**Written exercise:** Transcribe everything from "In addition to" down to "through this area." in the redevelopment agreement text that follows.

**Source text:**
════════════════

B. Borrower, the Authority, and the City of Edina, Minnesota (the “City) are parties to that
certain Redevelopment Agreement (SW Element), dated ______________, 2024 (the “Redevelopment
Agreement”), pursuant to which the Authority and the City have agreed to provide certain financial support
to Borrower in connection with Borrower’s redevelopment of the Project Area by demolition of an existing
retail building and related parking and improvements located within the Project Area and the development
and construction of certain “Minimum Improvements” consisting generally of an 11-story (approximately
155-foot tall) mixed-use building containing approximately 43,714 square feet of mixed-use space,
approximately 49 age-restricted resident-owned units, approximately 7,046 square feet of retail
space and an approximately 280-stall parking garage, and certain related public improvements
(collectively, the “Project”).
C. Upon completion, the Project is anticipated to deliver many benefits to the general public.
In addition to the redevelopment of an underutilized building and long-term increase in the property tax
base, the Project will deliver additional public benefits including: creation of new affordable housing units,
stormwater improvements, environmental remediation, streetscape improvements, permanent sustainability
features and public parking. Upon completion, the Project will also enable several improvements to the
local transportation network including improvements for pedestrians, bicyclists, and motorists. These
improvements are intended to benefit the Project, the adjacent properties, the surrounding neighborhoods
and the general public who travel to and through this area.

════════════════

**Data section:**

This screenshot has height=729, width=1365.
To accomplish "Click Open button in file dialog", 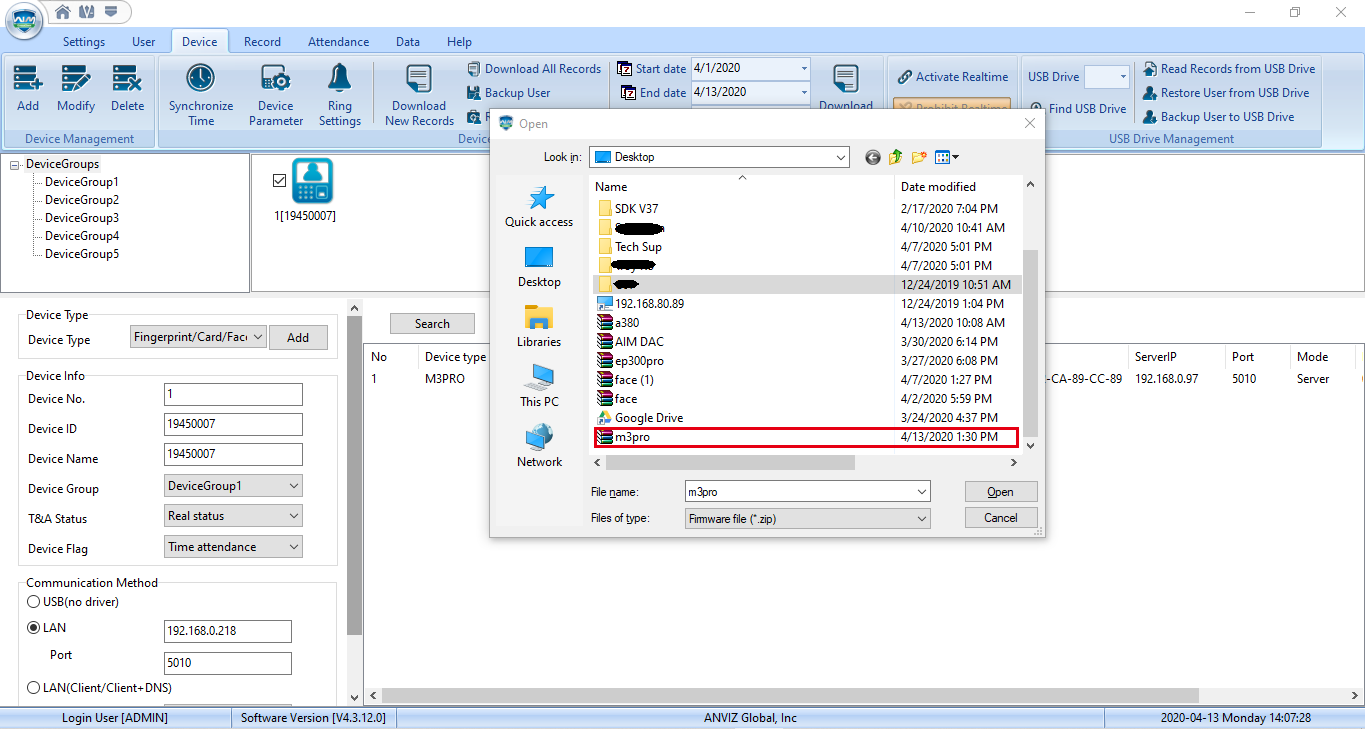I will [x=1000, y=492].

════════════════

**Written response:**
In addition to the redevelopment of an underutilized building and long-term increase in the property tax
base, the Project will deliver additional public benefits including: creation of new affordable housing units,
stormwater improvements, environmental remediation, streetscape improvements, permanent sustainability
features and public parking. Upon completion, the Project will also enable several improvements to the
local transportation network including improvements for pedestrians, bicyclists, and motorists. These
improvements are intended to benefit the Project, the adjacent properties, the surrounding neighborhoods
and the general public who travel to and through this area.